▶ TASK TO COMPLETE: All lines from the one containing "Open the data transfer tool icon" through the end of the material are to be given back exactly, without pictures.
*** Block opens ***
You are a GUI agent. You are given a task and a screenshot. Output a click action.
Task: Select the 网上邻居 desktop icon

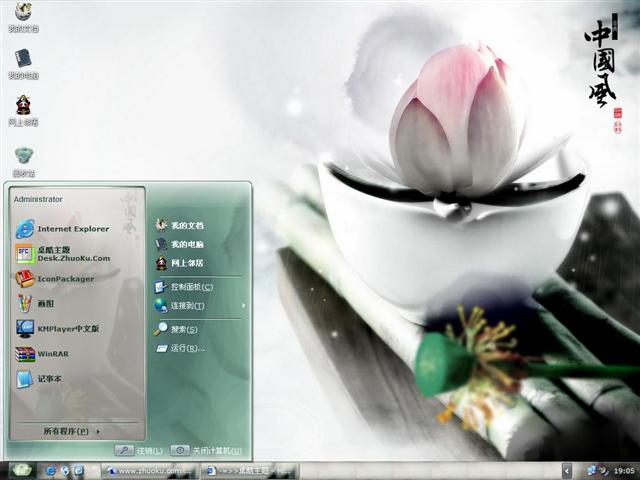tap(23, 109)
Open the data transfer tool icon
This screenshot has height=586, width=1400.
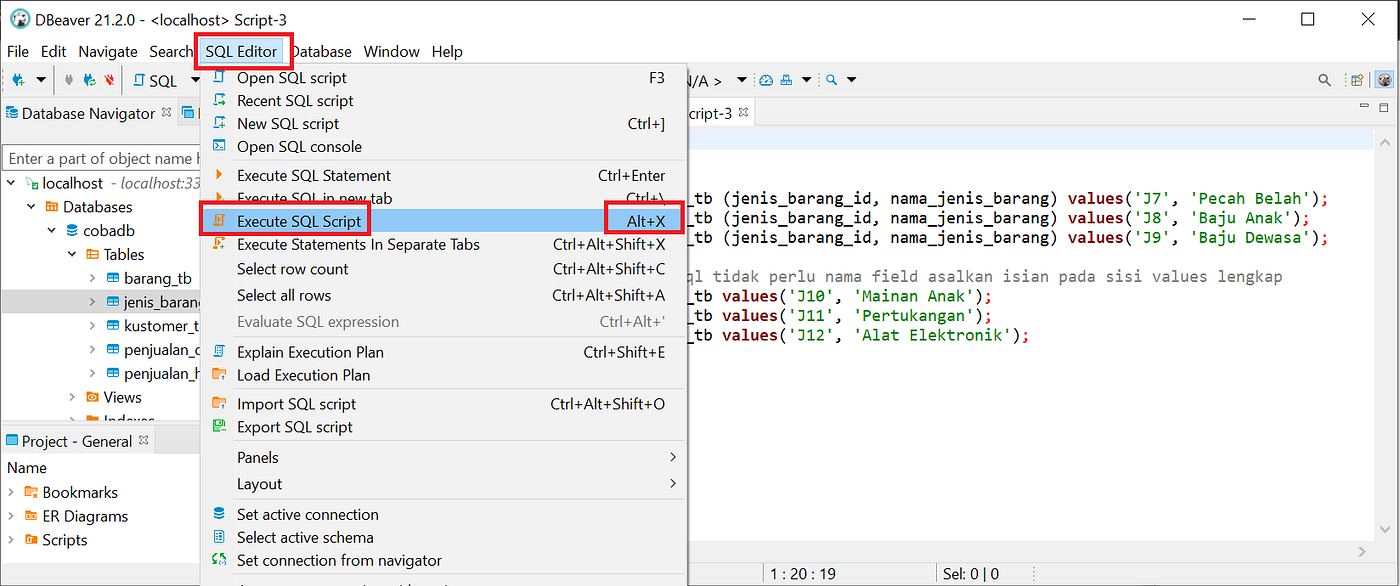786,79
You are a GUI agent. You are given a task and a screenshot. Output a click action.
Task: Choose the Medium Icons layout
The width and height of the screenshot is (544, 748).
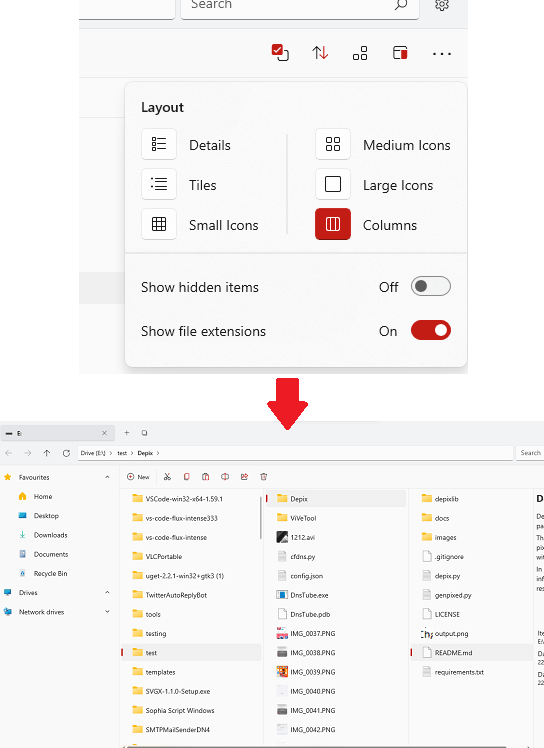[383, 145]
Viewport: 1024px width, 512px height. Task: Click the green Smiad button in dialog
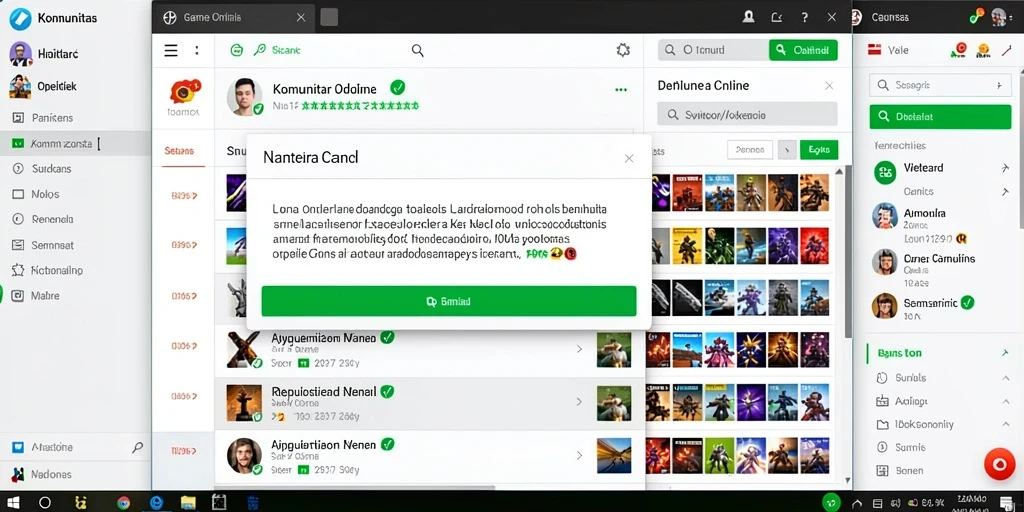[449, 301]
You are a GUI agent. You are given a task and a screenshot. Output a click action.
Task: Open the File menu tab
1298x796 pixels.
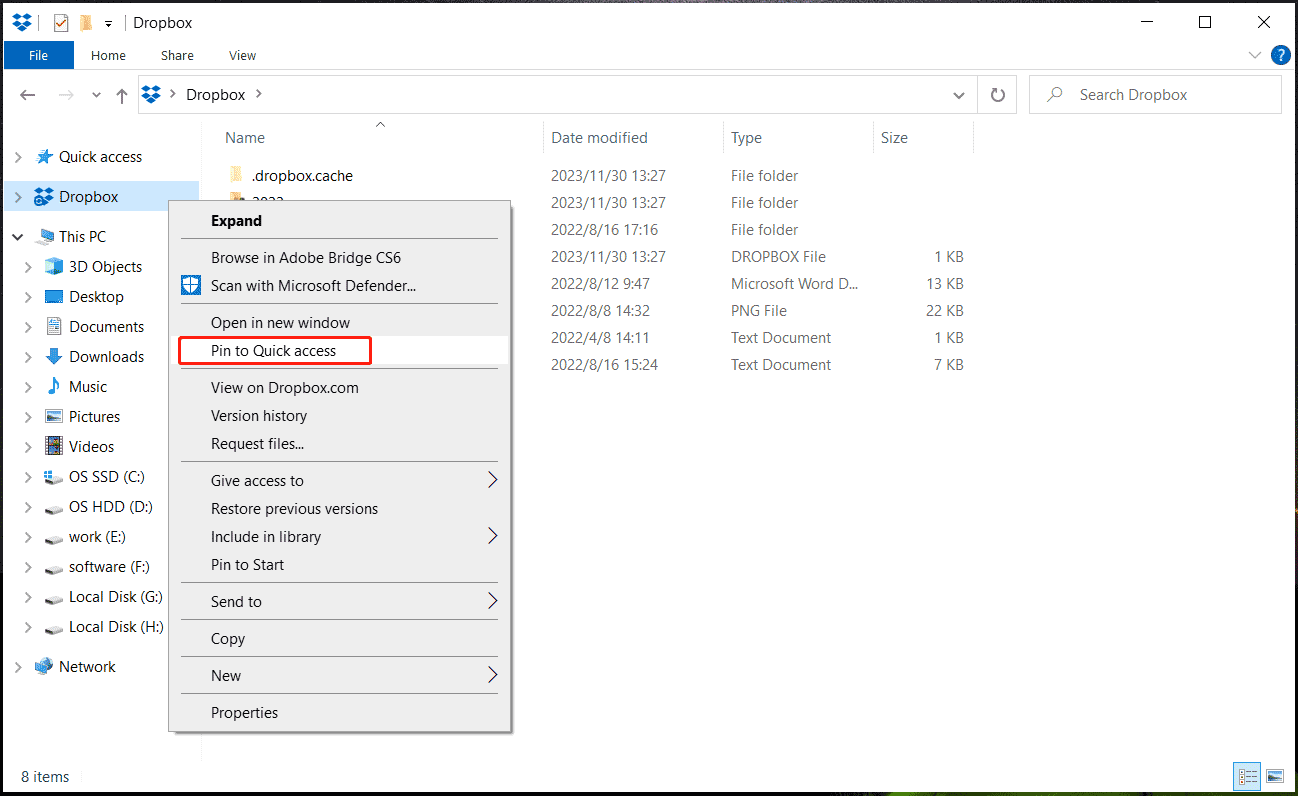pyautogui.click(x=38, y=55)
*** Block closes ***
▶ EXERCISE ANSWER:
Open the data transfer tool icon
This screenshot has height=586, width=1400.
786,79
You are a GUI agent. You are given a task and a screenshot. Output a click action.
Task: Choose the Medium Icons layout
The width and height of the screenshot is (544, 748).
[383, 145]
Viewport: 1024px width, 512px height. Task: Click the green Smiad button in dialog
[449, 301]
You are a GUI agent. You are given a task and a screenshot. Output a click action.
Task: Open the File menu tab
1298x796 pixels.
pyautogui.click(x=38, y=55)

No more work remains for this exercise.